I'll see you again tomorrow, I suppose.

Please... don't.

Please, please don't.

You're very persistent, aren't you?

I wish I--

Wish I knew what--


We'll see you again tomorrow, I suppose.

You're not doing too well, are you?

Well, no big surprise.

What we're handling isn't so easy.

I thought when I married, I'd be with someone to the final stretch.

I'm betting you thought the same.

Well, didn't work out.

[Aubrey groaning]

So, I, uh, think you're here for a reason.

I'm the kind of person you can say things flat out to, so shoot.


I wonder if you would consider taking Aubrey back to Meadowlake, maybe just for a visit.

Or I suppose I could take Aubrey out there myself.

I wouldn't mind that at all.




No. No, I can't do that.

And the reason is I don't want to upset him.

But wouldn't he understand it was just a visit?

He understands everything.

Now, if I go to all that trouble, I'd prefer to take him someplace that'd be more fun, hmm?

It would make more sense to take him to the mall where there are kids and whatnot.

And then I'd have to get him all ready, maneuver him into the car.

He's a big man. He's not that easy to manage.

Even if I agreed to do it?

You couldn't do it. You don't know him.

You couldn't manage him.

And he wouldn't stand your doing for him.

And after all that, what would he get out of it?




No. No, thanks.

What, did you never, or did you quit?

I quit.

How long ago?

Oh, 30 years, maybe more.

I quit quitting.

Just made a resolution to quit quitting, that's all.

So your wife's depressed, huh?

What's her name again? I forget.


[Kristy] And how old were you when you met?

She was 18.

Holy, that's pretty young to get married, eh?


Wasn't my idea.

You mean she proposed to you?

Well, that's lovely, that's what I think.

How'd she do it?

She hadn't planned it necessarily.

We were in Tobermory waiting for the ferry to Manitoulin, and it was miserable and rainy, and she was in a good mood.

She didn't want any part of my sour mood.

[chuckles] And what'd she do, what'd she say?

Well, she said, "Do you think it'd be fun--

Do you think it'd be fun if we got married?"

And what did you say?

I took her up on it.

I shouted yes.

I never wanted to be away from her.

She had the spark of life.

[Kristy] You know, nothing can take away what's happened to you and what you've experienced.

I don't think so, anyway.

Even if it goes away somehow, it's still there.

It's still what you are.

[Grant] It's curious.

What's curious?

All of that "madly in love" business.

The beginning.

I hear myself tell the story, and it all sounds so crucial.

I suppose it is.

But compared to what we ended up with, until recently... all of that seems so superficial somehow.

[chatter, plates clinking]

♪ [heavy metal]

Not such a fun place to visit, eh?

Excuse me?

Not such a fun place to visit.

Fucking depressing.

No offense.

None taken.

No one came to visit you, huh?

That must suck huge.

Well, it would suck huge, but I don't live here.

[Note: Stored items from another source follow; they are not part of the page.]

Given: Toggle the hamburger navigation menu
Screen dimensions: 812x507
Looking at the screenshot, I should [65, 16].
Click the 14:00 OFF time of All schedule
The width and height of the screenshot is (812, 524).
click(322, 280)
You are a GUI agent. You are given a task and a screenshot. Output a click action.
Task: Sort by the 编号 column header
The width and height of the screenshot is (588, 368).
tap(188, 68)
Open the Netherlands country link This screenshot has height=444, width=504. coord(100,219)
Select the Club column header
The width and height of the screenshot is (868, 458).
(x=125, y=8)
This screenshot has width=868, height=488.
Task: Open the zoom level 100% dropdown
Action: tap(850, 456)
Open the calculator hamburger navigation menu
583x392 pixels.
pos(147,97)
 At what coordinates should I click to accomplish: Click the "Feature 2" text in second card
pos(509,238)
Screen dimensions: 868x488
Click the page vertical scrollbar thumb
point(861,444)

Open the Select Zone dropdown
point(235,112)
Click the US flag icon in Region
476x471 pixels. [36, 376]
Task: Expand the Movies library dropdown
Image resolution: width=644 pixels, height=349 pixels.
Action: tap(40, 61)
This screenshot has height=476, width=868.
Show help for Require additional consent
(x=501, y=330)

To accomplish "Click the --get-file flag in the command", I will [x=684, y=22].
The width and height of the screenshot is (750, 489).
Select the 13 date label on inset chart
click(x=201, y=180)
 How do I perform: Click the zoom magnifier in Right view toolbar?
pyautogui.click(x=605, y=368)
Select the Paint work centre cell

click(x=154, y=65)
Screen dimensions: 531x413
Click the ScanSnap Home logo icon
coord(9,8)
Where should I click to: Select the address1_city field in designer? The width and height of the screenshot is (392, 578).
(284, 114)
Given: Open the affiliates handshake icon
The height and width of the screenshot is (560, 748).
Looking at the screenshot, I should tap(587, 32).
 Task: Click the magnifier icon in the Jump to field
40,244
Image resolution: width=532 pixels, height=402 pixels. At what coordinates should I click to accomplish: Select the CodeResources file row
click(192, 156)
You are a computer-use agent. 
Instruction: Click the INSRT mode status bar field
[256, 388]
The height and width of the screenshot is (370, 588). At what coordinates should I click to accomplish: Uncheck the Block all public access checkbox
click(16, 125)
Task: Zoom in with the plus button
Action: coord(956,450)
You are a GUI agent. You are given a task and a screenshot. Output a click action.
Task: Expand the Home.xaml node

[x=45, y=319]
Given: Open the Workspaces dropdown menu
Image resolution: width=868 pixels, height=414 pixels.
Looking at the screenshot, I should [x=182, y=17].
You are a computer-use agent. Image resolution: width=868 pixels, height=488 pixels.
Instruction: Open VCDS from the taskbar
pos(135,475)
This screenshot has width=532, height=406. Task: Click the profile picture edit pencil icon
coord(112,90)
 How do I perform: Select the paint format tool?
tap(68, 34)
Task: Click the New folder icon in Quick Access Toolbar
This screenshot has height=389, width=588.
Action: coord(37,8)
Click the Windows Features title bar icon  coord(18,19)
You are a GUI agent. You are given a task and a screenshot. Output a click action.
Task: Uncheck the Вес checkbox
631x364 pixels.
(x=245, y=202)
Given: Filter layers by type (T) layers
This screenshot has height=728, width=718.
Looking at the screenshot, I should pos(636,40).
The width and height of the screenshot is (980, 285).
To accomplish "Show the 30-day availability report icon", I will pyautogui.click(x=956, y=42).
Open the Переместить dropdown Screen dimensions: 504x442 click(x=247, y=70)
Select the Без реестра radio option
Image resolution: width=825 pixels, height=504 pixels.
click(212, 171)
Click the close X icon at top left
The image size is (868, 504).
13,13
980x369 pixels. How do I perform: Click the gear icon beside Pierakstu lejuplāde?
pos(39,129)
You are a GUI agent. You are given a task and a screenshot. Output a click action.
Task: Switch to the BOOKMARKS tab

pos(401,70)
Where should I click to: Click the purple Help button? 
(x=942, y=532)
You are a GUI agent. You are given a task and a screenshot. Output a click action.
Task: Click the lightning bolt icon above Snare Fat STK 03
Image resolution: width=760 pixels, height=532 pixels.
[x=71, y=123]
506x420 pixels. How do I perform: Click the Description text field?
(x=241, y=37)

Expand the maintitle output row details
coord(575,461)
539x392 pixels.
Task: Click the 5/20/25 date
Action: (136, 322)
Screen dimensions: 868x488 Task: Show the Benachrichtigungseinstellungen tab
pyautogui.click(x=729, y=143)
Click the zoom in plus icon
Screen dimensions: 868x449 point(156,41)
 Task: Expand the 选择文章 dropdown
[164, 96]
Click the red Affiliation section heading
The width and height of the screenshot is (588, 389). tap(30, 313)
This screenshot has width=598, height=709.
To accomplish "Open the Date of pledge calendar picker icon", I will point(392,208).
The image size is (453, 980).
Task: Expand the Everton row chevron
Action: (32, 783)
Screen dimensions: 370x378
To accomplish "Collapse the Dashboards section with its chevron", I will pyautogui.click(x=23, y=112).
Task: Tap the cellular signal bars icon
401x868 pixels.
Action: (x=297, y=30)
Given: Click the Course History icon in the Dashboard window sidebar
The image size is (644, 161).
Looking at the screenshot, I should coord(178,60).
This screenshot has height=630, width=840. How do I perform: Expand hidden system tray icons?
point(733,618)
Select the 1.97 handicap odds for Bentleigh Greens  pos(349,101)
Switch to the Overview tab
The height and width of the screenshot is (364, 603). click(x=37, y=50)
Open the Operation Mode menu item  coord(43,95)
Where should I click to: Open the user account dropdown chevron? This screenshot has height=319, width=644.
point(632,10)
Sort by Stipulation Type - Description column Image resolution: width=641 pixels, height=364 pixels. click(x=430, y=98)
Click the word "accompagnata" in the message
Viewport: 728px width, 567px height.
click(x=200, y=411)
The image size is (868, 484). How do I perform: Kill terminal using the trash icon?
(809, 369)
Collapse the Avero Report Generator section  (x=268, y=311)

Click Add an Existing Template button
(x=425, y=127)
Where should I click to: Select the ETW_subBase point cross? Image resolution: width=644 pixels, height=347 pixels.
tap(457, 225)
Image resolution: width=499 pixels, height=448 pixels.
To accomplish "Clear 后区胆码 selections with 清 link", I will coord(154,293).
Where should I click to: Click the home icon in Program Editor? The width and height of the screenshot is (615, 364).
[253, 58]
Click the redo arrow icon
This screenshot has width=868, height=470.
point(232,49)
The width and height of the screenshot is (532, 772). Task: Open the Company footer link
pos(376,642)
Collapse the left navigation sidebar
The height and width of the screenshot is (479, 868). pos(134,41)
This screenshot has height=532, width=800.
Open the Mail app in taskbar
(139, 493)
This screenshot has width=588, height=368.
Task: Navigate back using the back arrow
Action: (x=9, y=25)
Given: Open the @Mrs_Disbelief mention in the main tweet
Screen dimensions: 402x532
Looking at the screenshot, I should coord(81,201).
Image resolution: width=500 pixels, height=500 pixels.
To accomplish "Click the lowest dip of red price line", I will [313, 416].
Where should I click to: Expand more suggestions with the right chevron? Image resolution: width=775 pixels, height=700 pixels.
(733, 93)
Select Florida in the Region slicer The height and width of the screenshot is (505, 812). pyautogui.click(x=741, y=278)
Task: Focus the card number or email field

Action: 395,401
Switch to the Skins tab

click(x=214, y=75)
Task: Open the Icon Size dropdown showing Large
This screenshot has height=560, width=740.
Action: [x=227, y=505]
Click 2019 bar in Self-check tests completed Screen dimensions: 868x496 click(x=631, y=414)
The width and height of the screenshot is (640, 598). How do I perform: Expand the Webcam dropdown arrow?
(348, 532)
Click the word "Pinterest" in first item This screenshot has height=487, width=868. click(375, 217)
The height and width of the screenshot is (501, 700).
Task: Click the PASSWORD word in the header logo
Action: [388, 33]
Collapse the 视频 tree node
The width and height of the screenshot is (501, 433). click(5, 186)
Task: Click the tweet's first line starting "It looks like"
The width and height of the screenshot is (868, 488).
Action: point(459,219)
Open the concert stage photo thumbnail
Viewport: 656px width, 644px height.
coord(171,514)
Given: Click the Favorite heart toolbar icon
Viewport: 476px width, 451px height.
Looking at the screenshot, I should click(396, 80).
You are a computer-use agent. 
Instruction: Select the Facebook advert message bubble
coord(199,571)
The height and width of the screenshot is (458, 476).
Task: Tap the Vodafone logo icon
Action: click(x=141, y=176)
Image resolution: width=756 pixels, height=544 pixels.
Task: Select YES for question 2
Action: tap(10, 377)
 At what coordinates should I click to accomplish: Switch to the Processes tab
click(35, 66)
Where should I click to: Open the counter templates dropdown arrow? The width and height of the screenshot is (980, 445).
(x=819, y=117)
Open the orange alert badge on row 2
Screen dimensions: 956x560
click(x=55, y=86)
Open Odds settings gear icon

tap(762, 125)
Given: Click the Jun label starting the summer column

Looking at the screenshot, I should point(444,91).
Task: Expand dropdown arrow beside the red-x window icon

I'm just visiting someone.

Who? Which one?

Beautiful woman with the shock of hair.

The one sitting with her husband?

You might say that. Why wouldn't you?

I wouldn't say that because I'm her husband.

So why aren't you sitting with her, then?

Just learned to give her some space.

She's in love with that man she's sitting with.

I don't like to disturb her.

I just like to see her, I suppose.

Make sure she's doing well, you know?

I suppose that must seem rather pathetic.

I should be so lucky.

Come on.


She's not here.

She's sick.

He's not here, either.



I brought you a book.

It's all about Iceland.

Thought you might like to take a look at it.

Why, thank you.


Oh, what is it, dear heart?

[Aubrey sniffling] What is it? Oh, I see.

Here. Here. Here.

Here, here, yes.

Do you by any chance have any influence around here?

I've seen you talking to them.


We'll get to see each other.

[groans] You'll see. We have to.

I'll come and see you, and you'll come and see me.

You know, I just wish his wife would hurry up and get here.

I wish she'd get him out of here and cut the agony short.

Should I stay?

Don't worry. She's not sick, you know.

To keep her company.

Well, they have to learn to get over these things by themselves.

They've got short memories, and that's not always so bad.


[Woman] Fiona. Her name is Fiona.

And what's yours?

I don't think I was ever told that.

Oh, I'm sorry. It's Grant.


Hello, Grant.

I'm Marian.

Well, now that we know each other's name, I can tell you straight out what I'm thinking.

I don't know if he's still so stuck on seeing your-- seeing Fiona.

I don't ask him, he doesn't tell me.

But I don't feel like putting him back in there in case it turns out to be more than that.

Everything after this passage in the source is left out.